== Problem description ==
Copy out verbatim the lines of the entries below, from the line containing "At what coordinates should I click to accomplish: Go" up to and including the line containing "pyautogui.click(x=609, y=44)".

== Records for the task ==
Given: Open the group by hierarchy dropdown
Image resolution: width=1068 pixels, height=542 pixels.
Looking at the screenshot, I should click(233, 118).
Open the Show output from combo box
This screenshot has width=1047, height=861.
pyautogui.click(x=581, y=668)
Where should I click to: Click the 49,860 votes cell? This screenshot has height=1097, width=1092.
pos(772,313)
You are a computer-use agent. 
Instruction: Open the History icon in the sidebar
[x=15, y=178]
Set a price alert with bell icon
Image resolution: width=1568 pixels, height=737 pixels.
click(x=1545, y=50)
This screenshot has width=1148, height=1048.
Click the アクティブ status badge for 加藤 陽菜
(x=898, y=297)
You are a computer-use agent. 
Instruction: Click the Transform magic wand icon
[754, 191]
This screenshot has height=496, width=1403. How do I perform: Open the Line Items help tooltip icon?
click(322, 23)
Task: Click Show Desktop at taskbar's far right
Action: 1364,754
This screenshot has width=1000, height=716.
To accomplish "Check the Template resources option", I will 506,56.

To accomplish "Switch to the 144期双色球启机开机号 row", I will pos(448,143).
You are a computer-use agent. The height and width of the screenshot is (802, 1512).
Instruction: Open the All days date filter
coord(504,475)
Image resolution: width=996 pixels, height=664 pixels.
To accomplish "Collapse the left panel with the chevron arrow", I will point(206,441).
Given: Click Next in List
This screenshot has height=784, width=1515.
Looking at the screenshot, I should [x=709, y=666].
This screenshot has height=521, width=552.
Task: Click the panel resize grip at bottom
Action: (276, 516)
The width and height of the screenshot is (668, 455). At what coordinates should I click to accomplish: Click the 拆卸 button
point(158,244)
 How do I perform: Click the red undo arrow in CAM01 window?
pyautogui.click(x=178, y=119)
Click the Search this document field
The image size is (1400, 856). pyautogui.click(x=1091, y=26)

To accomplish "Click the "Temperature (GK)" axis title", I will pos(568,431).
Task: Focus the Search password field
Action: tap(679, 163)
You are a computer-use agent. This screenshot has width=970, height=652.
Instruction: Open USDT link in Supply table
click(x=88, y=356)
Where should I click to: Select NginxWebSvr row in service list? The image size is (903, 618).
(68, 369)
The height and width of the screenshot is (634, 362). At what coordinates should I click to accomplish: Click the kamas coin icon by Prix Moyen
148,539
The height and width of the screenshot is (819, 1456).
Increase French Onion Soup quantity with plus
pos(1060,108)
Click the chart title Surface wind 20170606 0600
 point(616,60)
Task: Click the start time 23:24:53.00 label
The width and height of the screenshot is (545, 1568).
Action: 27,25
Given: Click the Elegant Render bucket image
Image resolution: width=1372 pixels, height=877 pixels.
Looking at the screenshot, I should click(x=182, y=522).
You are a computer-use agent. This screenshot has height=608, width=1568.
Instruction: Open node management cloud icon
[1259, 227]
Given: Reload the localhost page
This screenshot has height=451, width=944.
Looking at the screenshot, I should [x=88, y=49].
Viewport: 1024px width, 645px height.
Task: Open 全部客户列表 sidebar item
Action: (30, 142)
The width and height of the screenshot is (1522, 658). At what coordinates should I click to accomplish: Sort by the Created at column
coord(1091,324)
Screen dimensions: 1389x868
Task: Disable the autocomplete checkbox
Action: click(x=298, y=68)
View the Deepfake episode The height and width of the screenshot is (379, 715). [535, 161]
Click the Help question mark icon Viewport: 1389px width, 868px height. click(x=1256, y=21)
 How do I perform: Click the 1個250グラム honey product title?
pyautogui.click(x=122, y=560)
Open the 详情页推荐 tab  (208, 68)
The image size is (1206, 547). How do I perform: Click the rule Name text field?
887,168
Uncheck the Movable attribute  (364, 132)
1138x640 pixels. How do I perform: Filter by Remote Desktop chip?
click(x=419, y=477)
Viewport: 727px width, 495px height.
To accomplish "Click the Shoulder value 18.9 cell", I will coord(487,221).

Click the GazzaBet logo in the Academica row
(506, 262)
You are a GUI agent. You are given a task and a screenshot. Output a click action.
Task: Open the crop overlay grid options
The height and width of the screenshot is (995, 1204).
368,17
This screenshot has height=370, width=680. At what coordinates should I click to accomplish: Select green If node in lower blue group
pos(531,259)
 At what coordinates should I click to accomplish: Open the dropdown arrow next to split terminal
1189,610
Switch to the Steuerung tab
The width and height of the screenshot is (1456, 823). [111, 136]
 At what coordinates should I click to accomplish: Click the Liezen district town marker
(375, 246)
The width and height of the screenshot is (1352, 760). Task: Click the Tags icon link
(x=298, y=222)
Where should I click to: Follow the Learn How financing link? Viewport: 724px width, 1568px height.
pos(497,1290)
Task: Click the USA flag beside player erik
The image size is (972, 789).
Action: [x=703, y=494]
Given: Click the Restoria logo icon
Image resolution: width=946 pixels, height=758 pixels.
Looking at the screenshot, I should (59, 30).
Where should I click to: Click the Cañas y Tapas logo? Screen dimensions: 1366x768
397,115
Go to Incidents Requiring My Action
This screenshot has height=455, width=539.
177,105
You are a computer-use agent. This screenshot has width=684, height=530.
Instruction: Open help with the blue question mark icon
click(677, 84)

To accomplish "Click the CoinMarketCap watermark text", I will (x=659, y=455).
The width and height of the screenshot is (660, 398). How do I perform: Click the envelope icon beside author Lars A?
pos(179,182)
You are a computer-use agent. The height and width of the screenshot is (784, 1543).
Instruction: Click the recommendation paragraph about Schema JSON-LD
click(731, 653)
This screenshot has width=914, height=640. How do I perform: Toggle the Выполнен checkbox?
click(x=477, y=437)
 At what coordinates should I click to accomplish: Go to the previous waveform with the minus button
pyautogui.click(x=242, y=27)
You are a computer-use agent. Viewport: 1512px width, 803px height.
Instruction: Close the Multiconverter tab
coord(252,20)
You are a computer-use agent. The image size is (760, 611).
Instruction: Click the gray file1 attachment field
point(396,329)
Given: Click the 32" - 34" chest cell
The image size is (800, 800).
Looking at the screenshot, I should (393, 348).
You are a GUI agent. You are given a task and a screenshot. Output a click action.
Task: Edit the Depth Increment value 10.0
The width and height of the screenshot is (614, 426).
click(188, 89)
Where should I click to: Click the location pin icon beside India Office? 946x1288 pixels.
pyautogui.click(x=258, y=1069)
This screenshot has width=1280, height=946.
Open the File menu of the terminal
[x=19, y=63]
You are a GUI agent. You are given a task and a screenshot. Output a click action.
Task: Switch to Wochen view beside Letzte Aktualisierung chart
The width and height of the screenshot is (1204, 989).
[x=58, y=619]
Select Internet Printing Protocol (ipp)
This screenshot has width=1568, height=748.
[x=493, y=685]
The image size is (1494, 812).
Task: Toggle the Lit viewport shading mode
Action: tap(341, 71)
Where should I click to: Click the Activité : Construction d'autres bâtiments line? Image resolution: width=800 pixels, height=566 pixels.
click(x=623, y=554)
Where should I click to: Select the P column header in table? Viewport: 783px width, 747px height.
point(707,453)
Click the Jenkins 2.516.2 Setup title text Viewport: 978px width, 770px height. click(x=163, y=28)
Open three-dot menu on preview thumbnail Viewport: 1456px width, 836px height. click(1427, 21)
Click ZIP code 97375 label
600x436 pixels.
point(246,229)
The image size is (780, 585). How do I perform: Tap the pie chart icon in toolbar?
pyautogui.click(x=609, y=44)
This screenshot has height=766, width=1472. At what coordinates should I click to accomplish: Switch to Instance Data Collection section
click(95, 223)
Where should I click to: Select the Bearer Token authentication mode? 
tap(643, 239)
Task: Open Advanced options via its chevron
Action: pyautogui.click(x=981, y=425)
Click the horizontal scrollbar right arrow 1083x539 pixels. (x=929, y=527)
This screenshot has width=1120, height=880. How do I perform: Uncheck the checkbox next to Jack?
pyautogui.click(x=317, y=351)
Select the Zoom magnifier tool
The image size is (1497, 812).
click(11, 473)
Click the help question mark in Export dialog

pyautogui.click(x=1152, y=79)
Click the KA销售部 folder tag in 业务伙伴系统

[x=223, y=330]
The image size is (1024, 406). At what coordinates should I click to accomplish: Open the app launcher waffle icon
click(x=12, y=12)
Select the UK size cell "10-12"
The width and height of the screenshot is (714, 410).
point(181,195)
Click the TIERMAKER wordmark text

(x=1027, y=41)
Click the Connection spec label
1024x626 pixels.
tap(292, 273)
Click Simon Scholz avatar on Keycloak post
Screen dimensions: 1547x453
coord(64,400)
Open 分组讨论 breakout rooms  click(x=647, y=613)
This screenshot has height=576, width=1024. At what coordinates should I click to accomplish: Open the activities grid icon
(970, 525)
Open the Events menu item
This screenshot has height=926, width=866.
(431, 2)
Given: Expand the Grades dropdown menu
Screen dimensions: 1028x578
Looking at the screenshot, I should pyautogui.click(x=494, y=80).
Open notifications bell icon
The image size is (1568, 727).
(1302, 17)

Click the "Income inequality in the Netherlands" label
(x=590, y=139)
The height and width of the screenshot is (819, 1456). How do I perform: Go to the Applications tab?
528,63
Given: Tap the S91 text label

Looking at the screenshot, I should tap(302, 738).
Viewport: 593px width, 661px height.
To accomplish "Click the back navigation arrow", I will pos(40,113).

== Task response ==
 At what coordinates should I click to accomplish: Go to the previous waveform with the minus button
pyautogui.click(x=242, y=27)
You are a computer-use agent. Viewport: 1512px width, 803px height.
Instruction: Close the Multiconverter tab
coord(252,20)
You are a computer-use agent. The image size is (760, 611).
Instruction: Click the gray file1 attachment field
point(396,329)
Given: Click the 32" - 34" chest cell
The image size is (800, 800).
Looking at the screenshot, I should (393, 348).
You are a GUI agent. You are given a task and a screenshot. Output a click action.
Task: Edit the Depth Increment value 10.0
The width and height of the screenshot is (614, 426).
click(188, 89)
Where should I click to: Click the location pin icon beside India Office? 946x1288 pixels.
pyautogui.click(x=258, y=1069)
This screenshot has width=1280, height=946.
Open the File menu of the terminal
[x=19, y=63]
You are a GUI agent. You are given a task and a screenshot. Output a click action.
Task: Switch to Wochen view beside Letzte Aktualisierung chart
The width and height of the screenshot is (1204, 989).
[x=58, y=619]
Select Internet Printing Protocol (ipp)
This screenshot has width=1568, height=748.
[x=493, y=685]
The image size is (1494, 812).
Task: Toggle the Lit viewport shading mode
Action: tap(341, 71)
Where should I click to: Click the Activité : Construction d'autres bâtiments line? Image resolution: width=800 pixels, height=566 pixels.
click(x=623, y=554)
Where should I click to: Select the P column header in table? Viewport: 783px width, 747px height.
point(707,453)
Click the Jenkins 2.516.2 Setup title text Viewport: 978px width, 770px height. click(x=163, y=28)
Open three-dot menu on preview thumbnail Viewport: 1456px width, 836px height. click(1427, 21)
Click ZIP code 97375 label
600x436 pixels.
point(246,229)
The image size is (780, 585). How do I perform: Tap the pie chart icon in toolbar?
pyautogui.click(x=609, y=44)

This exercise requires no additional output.